EXERCISE: Write out the following records exactly, each one in full.

※

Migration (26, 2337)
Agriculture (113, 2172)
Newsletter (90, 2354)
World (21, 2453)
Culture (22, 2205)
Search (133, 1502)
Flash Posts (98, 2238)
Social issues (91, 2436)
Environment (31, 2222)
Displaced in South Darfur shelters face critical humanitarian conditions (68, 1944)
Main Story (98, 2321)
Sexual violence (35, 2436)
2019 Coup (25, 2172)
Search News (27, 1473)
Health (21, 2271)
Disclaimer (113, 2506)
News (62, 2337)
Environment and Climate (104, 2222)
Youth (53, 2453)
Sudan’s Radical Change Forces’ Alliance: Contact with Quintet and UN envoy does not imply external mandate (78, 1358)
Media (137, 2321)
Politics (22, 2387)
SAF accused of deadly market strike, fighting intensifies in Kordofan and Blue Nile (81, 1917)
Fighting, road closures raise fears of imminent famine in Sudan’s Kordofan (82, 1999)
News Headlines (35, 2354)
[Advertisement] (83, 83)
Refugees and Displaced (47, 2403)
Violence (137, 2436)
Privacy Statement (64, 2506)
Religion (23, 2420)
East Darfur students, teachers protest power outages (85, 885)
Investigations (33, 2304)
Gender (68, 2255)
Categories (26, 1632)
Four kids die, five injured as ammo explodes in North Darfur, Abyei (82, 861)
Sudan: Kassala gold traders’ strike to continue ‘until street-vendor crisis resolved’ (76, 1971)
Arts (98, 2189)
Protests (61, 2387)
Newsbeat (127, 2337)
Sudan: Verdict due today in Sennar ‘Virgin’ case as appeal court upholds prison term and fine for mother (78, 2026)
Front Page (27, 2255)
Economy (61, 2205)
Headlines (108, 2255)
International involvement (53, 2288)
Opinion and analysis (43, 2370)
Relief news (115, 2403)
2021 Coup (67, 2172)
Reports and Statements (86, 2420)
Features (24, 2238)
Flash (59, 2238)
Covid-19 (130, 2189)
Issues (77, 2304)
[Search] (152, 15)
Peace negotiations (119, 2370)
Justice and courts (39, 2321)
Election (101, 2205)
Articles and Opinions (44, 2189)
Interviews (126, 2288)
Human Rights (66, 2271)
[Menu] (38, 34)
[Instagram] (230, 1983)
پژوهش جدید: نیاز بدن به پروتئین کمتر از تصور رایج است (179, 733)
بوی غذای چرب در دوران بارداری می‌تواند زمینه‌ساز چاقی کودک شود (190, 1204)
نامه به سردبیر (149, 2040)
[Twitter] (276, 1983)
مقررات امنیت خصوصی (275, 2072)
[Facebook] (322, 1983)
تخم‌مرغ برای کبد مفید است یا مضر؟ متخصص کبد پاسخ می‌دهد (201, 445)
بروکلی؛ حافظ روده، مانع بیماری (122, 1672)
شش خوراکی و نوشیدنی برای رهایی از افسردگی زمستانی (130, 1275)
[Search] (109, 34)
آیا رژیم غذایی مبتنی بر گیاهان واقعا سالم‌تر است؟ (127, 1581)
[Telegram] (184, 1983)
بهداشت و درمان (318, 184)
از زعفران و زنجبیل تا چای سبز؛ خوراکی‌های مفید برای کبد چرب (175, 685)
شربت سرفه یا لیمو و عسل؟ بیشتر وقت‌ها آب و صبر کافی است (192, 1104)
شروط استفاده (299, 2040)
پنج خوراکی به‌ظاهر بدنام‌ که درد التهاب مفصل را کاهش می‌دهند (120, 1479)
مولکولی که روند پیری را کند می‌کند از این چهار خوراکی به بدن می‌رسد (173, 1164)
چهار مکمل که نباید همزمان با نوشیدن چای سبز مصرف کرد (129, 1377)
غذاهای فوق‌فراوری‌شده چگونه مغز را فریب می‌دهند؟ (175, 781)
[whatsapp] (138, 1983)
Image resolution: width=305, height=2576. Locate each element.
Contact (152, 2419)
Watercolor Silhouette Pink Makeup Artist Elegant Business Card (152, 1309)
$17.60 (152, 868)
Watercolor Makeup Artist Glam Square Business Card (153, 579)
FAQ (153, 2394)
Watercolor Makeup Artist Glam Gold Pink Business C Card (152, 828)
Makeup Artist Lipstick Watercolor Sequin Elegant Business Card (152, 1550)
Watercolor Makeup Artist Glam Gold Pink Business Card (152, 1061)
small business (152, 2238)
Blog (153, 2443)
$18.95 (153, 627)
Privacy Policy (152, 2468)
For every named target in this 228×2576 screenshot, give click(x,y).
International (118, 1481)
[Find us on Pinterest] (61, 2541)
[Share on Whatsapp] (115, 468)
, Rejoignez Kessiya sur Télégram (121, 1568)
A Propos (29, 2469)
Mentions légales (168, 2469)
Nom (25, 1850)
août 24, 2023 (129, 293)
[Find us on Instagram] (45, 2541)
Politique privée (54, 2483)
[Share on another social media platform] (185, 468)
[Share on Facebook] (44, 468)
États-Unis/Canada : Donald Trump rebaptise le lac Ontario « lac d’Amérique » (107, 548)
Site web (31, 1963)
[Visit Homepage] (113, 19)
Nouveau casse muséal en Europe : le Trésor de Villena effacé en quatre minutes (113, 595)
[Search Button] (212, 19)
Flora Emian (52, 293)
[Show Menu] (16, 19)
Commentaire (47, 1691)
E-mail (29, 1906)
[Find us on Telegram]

※

EXPECTED ANSWER:
Migration (26, 2337)
Agriculture (113, 2172)
Newsletter (90, 2354)
World (21, 2453)
Culture (22, 2205)
Search (133, 1502)
Flash Posts (98, 2238)
Social issues (91, 2436)
Environment (31, 2222)
Displaced in South Darfur shelters face critical humanitarian conditions (68, 1944)
Main Story (98, 2321)
Sexual violence (35, 2436)
2019 Coup (25, 2172)
Search News (27, 1473)
Health (21, 2271)
Disclaimer (113, 2506)
News (62, 2337)
Environment and Climate (104, 2222)
Youth (53, 2453)
Sudan’s Radical Change Forces’ Alliance: Contact with Quintet and UN envoy does not imply external mandate (78, 1358)
Media (137, 2321)
Politics (22, 2387)
SAF accused of deadly market strike, fighting intensifies in Kordofan and Blue Nile (81, 1917)
Fighting, road closures raise fears of imminent famine in Sudan’s Kordofan (82, 1999)
News Headlines (35, 2354)
[Advertisement] (83, 83)
Refugees and Displaced (47, 2403)
Violence (137, 2436)
Privacy Statement (64, 2506)
Religion (23, 2420)
East Darfur students, teachers protest power outages (85, 885)
Investigations (33, 2304)
Gender (68, 2255)
Categories (26, 1632)
Four kids die, five injured as ammo explodes in North Darfur, Abyei (82, 861)
Sudan: Kassala gold traders’ strike to continue ‘until street-vendor crisis resolved’ (76, 1971)
Arts (98, 2189)
Protests (61, 2387)
Newsbeat (127, 2337)
Sudan: Verdict due today in Sennar ‘Virgin’ case as appeal court upholds prison term and fine for mother (78, 2026)
Front Page (27, 2255)
Economy (61, 2205)
Headlines (108, 2255)
International involvement (53, 2288)
Opinion and analysis (43, 2370)
Relief news (115, 2403)
2021 Coup (67, 2172)
Reports and Statements (86, 2420)
Features (24, 2238)
Flash (59, 2238)
Covid-19 (130, 2189)
Issues (77, 2304)
[Search] (152, 15)
Peace negotiations (119, 2370)
Justice and courts (39, 2321)
Election (101, 2205)
Articles and Opinions (44, 2189)
Interviews (126, 2288)
Human Rights (66, 2271)
[Menu] (38, 34)
[Instagram] (230, 1983)
پژوهش جدید: نیاز بدن به پروتئین کمتر از تصور رایج است (179, 733)
بوی غذای چرب در دوران بارداری می‌تواند زمینه‌ساز چاقی کودک شود (190, 1204)
نامه به سردبیر (149, 2040)
[Twitter] (276, 1983)
مقررات امنیت خصوصی (275, 2072)
[Facebook] (322, 1983)
تخم‌مرغ برای کبد مفید است یا مضر؟ متخصص کبد پاسخ می‌دهد (201, 445)
بروکلی؛ حافظ روده، مانع بیماری (122, 1672)
شش خوراکی و نوشیدنی برای رهایی از افسردگی زمستانی (130, 1275)
[Search] (109, 34)
آیا رژیم غذایی مبتنی بر گیاهان واقعا سالم‌تر است؟ (127, 1581)
[Telegram] (184, 1983)
بهداشت و درمان (318, 184)
از زعفران و زنجبیل تا چای سبز؛ خوراکی‌های مفید برای کبد چرب (175, 685)
شربت سرفه یا لیمو و عسل؟ بیشتر وقت‌ها آب و صبر کافی است (192, 1104)
شروط استفاده (299, 2040)
پنج خوراکی به‌ظاهر بدنام‌ که درد التهاب مفصل را کاهش می‌دهند (120, 1479)
مولکولی که روند پیری را کند می‌کند از این چهار خوراکی به بدن می‌رسد (173, 1164)
چهار مکمل که نباید همزمان با نوشیدن چای سبز مصرف کرد (129, 1377)
غذاهای فوق‌فراوری‌شده چگونه مغز را فریب می‌دهند؟ (175, 781)
[whatsapp] (138, 1983)
Image resolution: width=305, height=2576. Locate each element.
Contact (152, 2419)
Watercolor Silhouette Pink Makeup Artist Elegant Business Card (152, 1309)
$17.60 (152, 868)
Watercolor Makeup Artist Glam Square Business Card (153, 579)
FAQ (153, 2394)
Watercolor Makeup Artist Glam Gold Pink Business C Card (152, 828)
Makeup Artist Lipstick Watercolor Sequin Elegant Business Card (152, 1550)
Watercolor Makeup Artist Glam Gold Pink Business Card (152, 1061)
small business (152, 2238)
Blog (153, 2443)
$18.95 (153, 627)
Privacy Policy (152, 2468)
For every named target in this 228×2576 screenshot, give click(x,y).
International (118, 1481)
[Find us on Pinterest] (61, 2541)
[Share on Whatsapp] (115, 468)
, Rejoignez Kessiya sur Télégram (121, 1568)
A Propos (29, 2469)
Mentions légales (168, 2469)
Nom (25, 1850)
août 24, 2023 (129, 293)
[Find us on Instagram] (45, 2541)
Politique privée (54, 2483)
[Share on another social media platform] (185, 468)
[Share on Facebook] (44, 468)
États-Unis/Canada : Donald Trump rebaptise le lac Ontario « lac d’Amérique » (107, 548)
Site web (31, 1963)
[Visit Homepage] (113, 19)
Nouveau casse muséal en Europe : le Trésor de Villena effacé en quatre minutes (113, 595)
[Search Button] (212, 19)
Flora Emian (52, 293)
[Show Menu] (16, 19)
Commentaire (47, 1691)
E-mail (29, 1906)
[Find us on Telegram]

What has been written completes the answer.